**Task requirements:**
The lines from the start of the data up to and including the one with "Task: Open the DoubleSide face dropdown" should be returned exactly, and nothing else.

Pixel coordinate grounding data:
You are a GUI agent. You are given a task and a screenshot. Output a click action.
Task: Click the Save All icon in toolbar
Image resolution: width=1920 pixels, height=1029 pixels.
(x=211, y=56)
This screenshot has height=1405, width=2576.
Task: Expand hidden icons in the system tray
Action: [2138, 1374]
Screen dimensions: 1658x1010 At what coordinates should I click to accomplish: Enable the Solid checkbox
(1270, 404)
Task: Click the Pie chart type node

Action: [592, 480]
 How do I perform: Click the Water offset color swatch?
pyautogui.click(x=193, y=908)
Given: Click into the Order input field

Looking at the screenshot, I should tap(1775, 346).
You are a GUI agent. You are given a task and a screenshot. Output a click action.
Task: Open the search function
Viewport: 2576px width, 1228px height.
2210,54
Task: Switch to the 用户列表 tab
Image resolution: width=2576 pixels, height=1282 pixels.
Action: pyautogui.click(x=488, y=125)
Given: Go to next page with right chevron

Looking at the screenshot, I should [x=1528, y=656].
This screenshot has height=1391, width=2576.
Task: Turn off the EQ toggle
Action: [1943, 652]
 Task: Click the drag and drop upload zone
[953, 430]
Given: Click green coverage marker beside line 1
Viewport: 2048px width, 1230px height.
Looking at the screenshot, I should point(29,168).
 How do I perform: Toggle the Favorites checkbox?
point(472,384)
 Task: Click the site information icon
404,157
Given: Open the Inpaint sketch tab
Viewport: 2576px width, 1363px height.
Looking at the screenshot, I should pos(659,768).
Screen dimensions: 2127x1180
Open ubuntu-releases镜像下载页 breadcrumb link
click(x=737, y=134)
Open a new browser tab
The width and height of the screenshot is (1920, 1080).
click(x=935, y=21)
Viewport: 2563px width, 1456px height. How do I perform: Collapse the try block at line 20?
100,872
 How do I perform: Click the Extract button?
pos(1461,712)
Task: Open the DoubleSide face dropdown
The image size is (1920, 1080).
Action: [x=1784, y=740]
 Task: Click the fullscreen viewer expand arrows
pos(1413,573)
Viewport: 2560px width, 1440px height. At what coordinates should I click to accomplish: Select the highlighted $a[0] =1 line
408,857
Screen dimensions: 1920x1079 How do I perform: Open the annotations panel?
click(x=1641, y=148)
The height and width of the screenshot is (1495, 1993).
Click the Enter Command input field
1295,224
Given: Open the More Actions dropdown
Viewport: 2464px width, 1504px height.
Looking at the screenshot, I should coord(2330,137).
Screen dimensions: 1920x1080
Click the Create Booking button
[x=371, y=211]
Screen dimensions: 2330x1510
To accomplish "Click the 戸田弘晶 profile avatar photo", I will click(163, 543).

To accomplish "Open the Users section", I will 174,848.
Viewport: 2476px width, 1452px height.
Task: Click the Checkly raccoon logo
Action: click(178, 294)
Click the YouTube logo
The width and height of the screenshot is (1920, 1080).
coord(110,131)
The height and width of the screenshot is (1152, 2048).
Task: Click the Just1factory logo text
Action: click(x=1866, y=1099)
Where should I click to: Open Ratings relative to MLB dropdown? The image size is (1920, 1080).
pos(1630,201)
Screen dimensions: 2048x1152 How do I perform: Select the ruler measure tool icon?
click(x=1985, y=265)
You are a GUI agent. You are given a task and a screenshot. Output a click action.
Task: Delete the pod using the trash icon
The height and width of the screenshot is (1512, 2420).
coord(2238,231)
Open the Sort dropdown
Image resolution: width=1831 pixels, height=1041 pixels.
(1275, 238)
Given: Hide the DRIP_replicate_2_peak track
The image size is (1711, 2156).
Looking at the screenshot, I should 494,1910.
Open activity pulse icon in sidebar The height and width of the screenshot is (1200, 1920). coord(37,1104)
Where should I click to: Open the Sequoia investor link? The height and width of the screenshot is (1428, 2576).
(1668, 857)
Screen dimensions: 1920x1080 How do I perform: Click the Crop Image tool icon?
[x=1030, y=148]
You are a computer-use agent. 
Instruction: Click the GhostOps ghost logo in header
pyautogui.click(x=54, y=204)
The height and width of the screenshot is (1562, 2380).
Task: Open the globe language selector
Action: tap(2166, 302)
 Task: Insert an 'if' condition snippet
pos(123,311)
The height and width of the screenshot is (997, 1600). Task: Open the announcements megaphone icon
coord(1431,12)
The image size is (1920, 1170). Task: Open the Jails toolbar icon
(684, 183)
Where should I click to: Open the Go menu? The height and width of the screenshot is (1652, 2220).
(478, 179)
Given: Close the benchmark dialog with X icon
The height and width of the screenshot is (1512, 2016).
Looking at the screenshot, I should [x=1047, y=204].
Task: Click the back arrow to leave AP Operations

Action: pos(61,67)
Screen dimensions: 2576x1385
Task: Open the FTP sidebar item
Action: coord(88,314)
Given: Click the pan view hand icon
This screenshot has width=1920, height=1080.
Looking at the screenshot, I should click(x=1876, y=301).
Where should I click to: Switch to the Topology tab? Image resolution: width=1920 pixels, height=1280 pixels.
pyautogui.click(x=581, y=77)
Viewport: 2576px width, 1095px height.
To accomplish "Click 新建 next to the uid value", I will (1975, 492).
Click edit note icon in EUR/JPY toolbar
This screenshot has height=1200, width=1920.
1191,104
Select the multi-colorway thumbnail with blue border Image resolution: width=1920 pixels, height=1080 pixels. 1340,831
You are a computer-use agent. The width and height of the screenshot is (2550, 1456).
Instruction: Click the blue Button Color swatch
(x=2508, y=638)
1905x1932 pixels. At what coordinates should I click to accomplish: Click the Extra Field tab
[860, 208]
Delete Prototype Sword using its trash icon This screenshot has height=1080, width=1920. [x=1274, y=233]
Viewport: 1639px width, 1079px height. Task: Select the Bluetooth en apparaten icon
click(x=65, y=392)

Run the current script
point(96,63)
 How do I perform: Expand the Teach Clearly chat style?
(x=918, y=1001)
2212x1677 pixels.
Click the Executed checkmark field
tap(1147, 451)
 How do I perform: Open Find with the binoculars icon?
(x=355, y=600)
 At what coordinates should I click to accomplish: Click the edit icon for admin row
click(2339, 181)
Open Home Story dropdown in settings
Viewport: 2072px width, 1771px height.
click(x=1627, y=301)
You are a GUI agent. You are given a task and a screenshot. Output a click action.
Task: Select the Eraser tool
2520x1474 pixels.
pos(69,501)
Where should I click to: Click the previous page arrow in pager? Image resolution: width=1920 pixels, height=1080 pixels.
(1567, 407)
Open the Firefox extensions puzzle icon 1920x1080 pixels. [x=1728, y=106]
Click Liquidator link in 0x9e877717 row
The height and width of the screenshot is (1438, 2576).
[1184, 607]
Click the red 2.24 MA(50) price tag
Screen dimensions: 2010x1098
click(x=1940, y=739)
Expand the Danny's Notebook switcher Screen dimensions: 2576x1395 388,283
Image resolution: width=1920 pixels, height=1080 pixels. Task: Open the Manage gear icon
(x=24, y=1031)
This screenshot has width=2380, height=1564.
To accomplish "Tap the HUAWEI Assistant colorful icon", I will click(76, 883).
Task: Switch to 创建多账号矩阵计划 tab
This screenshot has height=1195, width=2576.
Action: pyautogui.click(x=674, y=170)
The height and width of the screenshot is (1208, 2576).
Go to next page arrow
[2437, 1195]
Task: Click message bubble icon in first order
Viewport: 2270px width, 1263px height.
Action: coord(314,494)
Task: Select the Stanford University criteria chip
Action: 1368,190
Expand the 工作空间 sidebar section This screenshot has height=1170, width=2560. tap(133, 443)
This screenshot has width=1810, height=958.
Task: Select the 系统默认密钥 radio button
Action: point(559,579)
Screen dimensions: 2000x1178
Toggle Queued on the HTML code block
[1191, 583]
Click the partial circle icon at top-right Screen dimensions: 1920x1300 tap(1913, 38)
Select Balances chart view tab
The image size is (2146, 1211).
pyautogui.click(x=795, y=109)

**Your solution:**
You are a GUI agent. You are given a task and a screenshot. Output a click action.
Task: Click the Save All icon in toolbar
Image resolution: width=1920 pixels, height=1029 pixels.
(x=211, y=56)
This screenshot has height=1405, width=2576.
Task: Expand hidden icons in the system tray
Action: [2138, 1374]
Screen dimensions: 1658x1010 At what coordinates should I click to accomplish: Enable the Solid checkbox
(1270, 404)
Task: Click the Pie chart type node

Action: [592, 480]
 How do I perform: Click the Water offset color swatch?
pyautogui.click(x=193, y=908)
Given: Click into the Order input field

Looking at the screenshot, I should tap(1775, 346).
You are a GUI agent. You are given a task and a screenshot. Output a click action.
Task: Open the search function
Viewport: 2576px width, 1228px height.
2210,54
Task: Switch to the 用户列表 tab
Image resolution: width=2576 pixels, height=1282 pixels.
Action: pyautogui.click(x=488, y=125)
Given: Go to next page with right chevron

Looking at the screenshot, I should [x=1528, y=656].
This screenshot has height=1391, width=2576.
Task: Turn off the EQ toggle
Action: [1943, 652]
 Task: Click the drag and drop upload zone
[953, 430]
Given: Click green coverage marker beside line 1
Viewport: 2048px width, 1230px height.
Looking at the screenshot, I should point(29,168).
 How do I perform: Toggle the Favorites checkbox?
point(472,384)
 Task: Click the site information icon
404,157
Given: Open the Inpaint sketch tab
Viewport: 2576px width, 1363px height.
Looking at the screenshot, I should pos(659,768).
Screen dimensions: 2127x1180
Open ubuntu-releases镜像下载页 breadcrumb link
click(x=737, y=134)
Open a new browser tab
The width and height of the screenshot is (1920, 1080).
click(x=935, y=21)
Viewport: 2563px width, 1456px height. How do I perform: Collapse the try block at line 20?
100,872
 How do I perform: Click the Extract button?
pos(1461,712)
Task: Open the DoubleSide face dropdown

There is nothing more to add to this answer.